Excerpted records.
■ ■ ■ ■ ■
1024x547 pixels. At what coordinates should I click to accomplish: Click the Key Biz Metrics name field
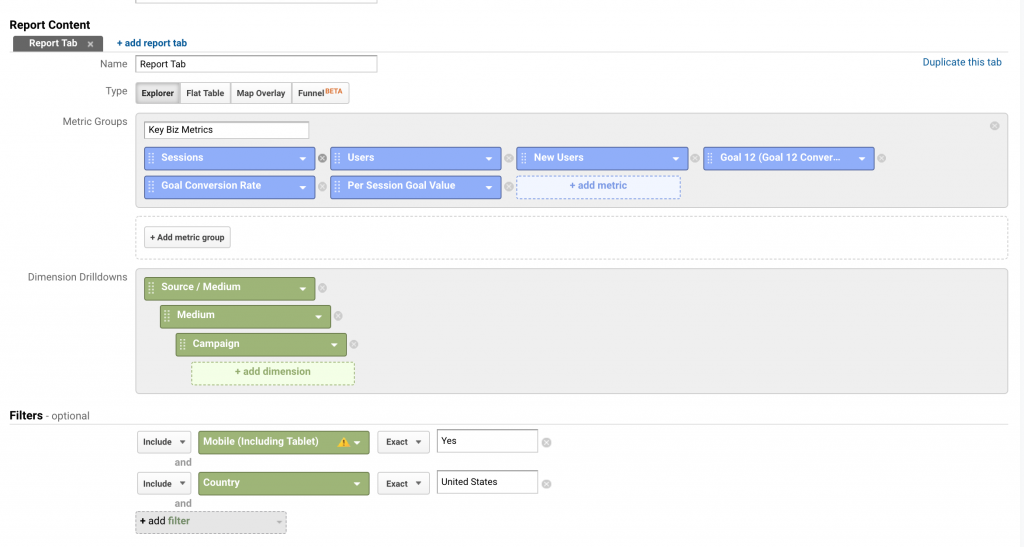226,130
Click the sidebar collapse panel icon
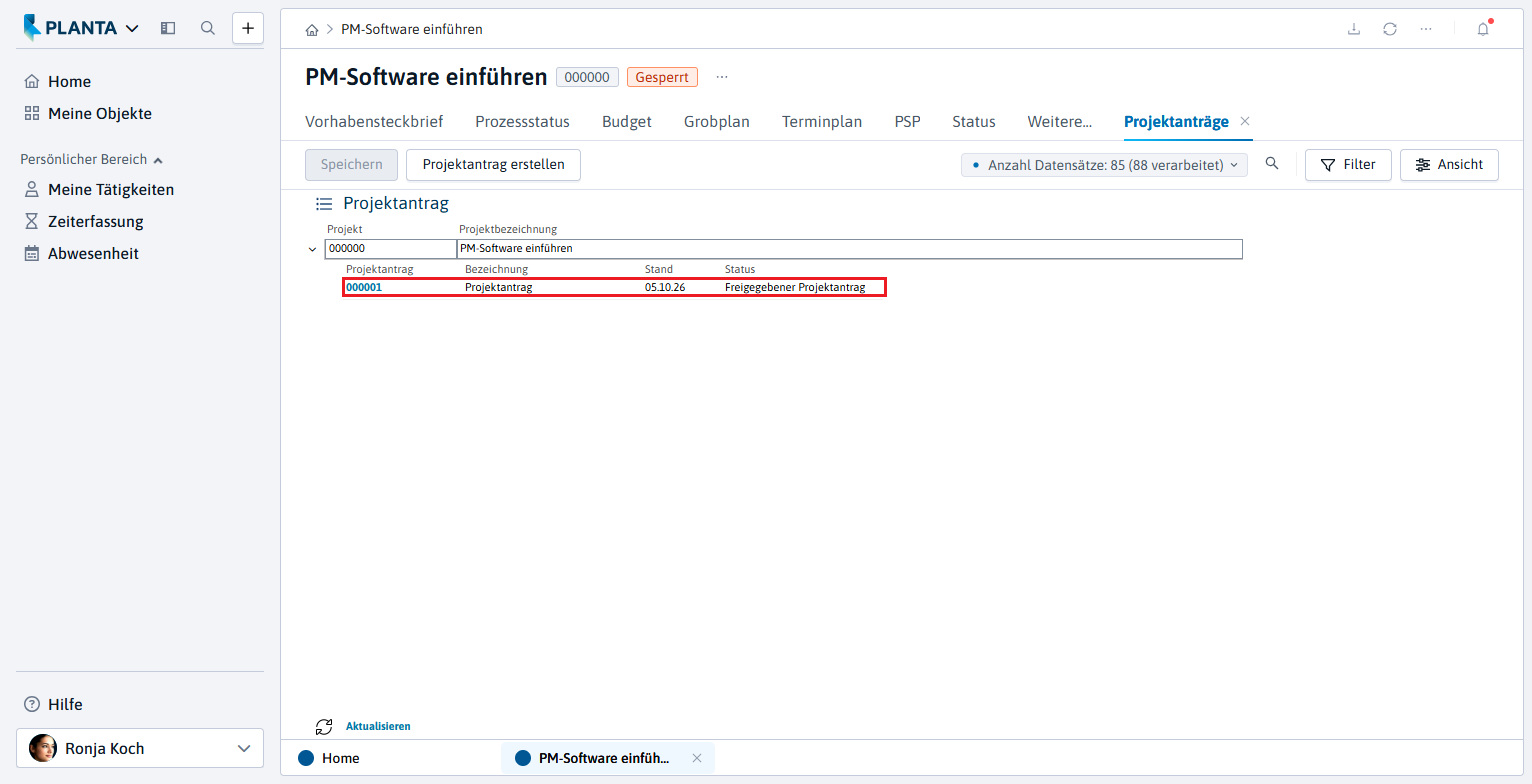1532x784 pixels. coord(168,28)
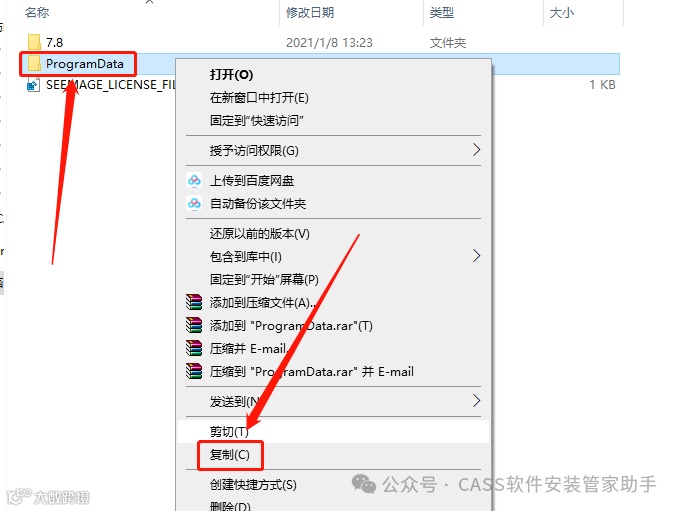
Task: Click WinRAR icon beside 添加到压缩文件(A)
Action: [194, 302]
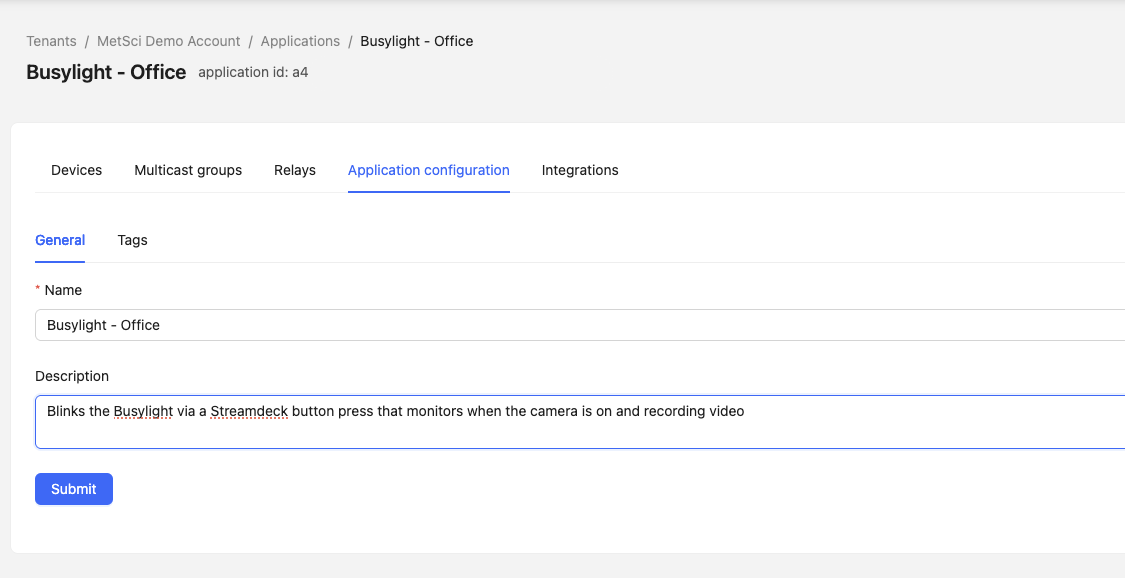This screenshot has width=1125, height=578.
Task: Select the General sub-tab
Action: [60, 240]
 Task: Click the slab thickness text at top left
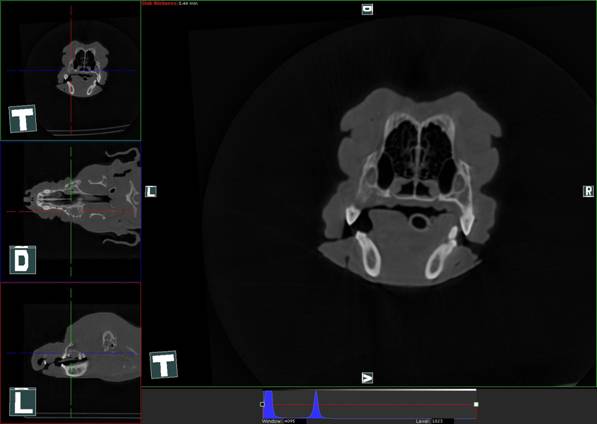170,3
■ ■ ■ ■ ■
What the task requires. Return the listing verbatim, pictures excluded.

Task result.
1024x547 pixels. At what coordinates should I click to accomplish: Click the Key Biz Metrics name field
226,130
Click the sidebar collapse panel icon
1532x784 pixels. coord(168,28)
Task: Click WinRAR icon beside 添加到压缩文件(A)
Action: [194, 302]
This screenshot has width=1125, height=578.
Task: Select the General sub-tab
Action: [60, 240]
 Task: Click the slab thickness text at top left
170,3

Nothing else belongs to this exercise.